Healing and Belonging

Due to his story of migration, Rushdie has felt a sense of exile for a long time, and despite the protection he received, fear once surrounded him because of his enemies and those who viewed him as a foreigner. Now, however, he is enveloped in love, thanks to the friendships he has formed along the way. Especially after the attack, his loved ones gather around him, turning it into a kind of family reunion. He realizes how he is loved by many, and it is healthier for him to focus on his loved ones instead of those who hate him in the end. He says he returns »home«, where his heart truly lies. For him, this home is Eliza, his bookshelves, and his workplace.

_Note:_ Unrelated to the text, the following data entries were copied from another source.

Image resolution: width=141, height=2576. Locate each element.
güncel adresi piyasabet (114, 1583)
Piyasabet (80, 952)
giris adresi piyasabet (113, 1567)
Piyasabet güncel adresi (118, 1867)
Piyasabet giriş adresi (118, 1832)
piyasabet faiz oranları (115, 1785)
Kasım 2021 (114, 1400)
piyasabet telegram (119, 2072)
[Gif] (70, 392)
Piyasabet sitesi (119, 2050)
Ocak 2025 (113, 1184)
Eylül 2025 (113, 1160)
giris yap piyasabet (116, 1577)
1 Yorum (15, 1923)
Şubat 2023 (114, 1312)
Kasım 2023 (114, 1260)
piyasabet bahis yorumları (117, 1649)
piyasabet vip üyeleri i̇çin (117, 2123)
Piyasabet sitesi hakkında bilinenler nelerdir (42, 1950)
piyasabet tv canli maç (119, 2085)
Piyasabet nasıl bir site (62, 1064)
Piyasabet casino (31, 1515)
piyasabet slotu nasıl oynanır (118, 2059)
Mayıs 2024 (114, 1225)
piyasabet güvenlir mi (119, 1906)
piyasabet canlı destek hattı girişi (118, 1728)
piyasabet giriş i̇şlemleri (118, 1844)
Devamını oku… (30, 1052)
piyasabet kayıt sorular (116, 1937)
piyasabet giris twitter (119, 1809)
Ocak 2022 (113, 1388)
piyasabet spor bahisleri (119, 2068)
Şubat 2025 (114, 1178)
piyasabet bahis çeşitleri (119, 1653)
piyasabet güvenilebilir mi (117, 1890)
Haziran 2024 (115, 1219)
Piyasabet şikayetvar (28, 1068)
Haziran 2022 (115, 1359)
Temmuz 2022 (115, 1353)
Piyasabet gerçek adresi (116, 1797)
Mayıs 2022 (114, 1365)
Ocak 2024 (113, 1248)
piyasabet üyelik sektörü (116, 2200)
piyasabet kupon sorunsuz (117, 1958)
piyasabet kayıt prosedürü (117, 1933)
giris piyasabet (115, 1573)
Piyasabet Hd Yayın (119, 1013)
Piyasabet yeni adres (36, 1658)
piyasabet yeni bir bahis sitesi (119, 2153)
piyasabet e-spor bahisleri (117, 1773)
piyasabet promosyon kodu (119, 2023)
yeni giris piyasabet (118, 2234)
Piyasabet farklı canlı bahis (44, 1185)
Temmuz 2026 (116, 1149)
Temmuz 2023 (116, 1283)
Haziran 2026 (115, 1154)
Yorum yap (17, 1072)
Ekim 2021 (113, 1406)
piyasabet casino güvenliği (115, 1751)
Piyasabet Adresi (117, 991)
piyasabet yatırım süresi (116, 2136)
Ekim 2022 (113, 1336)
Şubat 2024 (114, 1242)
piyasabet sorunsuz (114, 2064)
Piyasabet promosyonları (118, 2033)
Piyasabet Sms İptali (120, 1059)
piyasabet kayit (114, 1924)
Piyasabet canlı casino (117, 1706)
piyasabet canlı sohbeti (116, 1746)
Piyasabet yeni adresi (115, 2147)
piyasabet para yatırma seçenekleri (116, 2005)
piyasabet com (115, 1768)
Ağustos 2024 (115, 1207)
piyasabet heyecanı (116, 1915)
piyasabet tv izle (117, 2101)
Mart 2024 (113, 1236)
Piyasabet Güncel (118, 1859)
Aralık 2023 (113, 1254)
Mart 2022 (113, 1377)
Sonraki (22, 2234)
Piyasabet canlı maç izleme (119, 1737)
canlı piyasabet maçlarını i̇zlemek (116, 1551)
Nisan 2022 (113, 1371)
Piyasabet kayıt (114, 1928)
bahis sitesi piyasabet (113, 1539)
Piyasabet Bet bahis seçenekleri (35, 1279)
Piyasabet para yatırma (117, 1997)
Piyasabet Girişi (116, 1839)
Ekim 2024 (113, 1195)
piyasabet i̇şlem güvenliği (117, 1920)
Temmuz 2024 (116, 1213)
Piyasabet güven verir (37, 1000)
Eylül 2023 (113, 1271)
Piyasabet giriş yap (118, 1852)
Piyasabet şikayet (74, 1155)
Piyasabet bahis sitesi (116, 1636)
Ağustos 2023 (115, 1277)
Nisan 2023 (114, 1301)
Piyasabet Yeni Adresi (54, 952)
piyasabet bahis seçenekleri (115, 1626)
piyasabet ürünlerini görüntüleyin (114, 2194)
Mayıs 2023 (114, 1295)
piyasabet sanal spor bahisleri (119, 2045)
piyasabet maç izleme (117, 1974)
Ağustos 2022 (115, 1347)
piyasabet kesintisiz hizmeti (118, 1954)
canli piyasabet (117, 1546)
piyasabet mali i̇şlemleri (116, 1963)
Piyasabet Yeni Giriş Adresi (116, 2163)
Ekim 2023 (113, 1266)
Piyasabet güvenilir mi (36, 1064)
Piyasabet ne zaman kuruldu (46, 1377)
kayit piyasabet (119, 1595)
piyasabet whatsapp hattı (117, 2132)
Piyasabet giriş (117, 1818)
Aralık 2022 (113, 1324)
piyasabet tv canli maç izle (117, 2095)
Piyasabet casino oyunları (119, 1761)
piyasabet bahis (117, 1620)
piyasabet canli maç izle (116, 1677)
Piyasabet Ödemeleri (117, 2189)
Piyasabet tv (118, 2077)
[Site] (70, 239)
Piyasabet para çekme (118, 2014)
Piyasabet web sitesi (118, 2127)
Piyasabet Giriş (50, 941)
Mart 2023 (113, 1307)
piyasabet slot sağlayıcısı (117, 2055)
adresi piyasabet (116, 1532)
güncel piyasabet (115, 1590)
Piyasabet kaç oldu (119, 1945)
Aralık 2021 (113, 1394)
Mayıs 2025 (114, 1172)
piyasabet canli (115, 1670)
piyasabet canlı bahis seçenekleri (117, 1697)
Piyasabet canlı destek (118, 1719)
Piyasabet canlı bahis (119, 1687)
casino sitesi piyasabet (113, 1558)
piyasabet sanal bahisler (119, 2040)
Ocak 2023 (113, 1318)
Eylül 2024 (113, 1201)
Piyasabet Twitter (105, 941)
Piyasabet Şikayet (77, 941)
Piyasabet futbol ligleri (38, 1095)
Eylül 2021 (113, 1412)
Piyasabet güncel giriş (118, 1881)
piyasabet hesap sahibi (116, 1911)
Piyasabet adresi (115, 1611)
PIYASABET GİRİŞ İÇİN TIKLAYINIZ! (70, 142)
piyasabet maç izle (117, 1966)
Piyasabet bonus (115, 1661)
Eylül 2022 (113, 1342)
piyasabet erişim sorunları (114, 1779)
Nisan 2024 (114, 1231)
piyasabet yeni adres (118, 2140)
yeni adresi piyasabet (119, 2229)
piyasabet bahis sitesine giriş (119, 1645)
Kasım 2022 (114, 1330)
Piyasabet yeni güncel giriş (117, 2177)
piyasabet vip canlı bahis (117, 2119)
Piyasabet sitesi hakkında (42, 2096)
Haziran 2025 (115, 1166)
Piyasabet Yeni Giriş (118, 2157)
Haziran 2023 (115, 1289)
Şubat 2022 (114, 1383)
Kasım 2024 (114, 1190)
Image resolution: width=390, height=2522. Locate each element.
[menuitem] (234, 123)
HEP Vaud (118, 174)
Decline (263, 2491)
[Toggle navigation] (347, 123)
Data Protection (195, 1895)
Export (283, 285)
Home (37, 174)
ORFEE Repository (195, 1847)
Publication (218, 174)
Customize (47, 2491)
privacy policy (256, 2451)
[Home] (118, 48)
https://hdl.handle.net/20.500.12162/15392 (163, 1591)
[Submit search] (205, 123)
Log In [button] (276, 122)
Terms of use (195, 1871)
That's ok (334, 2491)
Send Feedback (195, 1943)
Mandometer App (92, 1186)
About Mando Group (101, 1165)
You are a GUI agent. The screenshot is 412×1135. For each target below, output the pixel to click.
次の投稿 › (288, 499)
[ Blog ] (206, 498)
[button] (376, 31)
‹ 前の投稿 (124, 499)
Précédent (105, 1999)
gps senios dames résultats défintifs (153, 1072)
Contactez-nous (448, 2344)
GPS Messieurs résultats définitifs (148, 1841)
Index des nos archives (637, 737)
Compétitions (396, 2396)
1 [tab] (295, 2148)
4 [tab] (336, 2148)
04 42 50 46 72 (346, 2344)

In the end, Rushdie returns to the Chautauqua amphitheater with Eliza, revisiting the space where he was stabbed. It’s an intimate moment in which the past and the present, hate and love, exist at the same time. With this return, he changes his negative recollection of a traumatic event of the knife attack into a new positive memory of a bright and »blue-sky day« together with Eliza. He replaces his hatred of the person who attacked him with his love and gratitude for his wife. There at the Chautauqua, Rushdie and Eliza express their love and support for each other: «It is okay. It is good that we came. We are together. I love you. I love you too. This was important to do». Rushdie’s book starts with »I was attacked and almost killed by a young man with a knife«, but it ends with the intimacy between Eliza and Rushdie.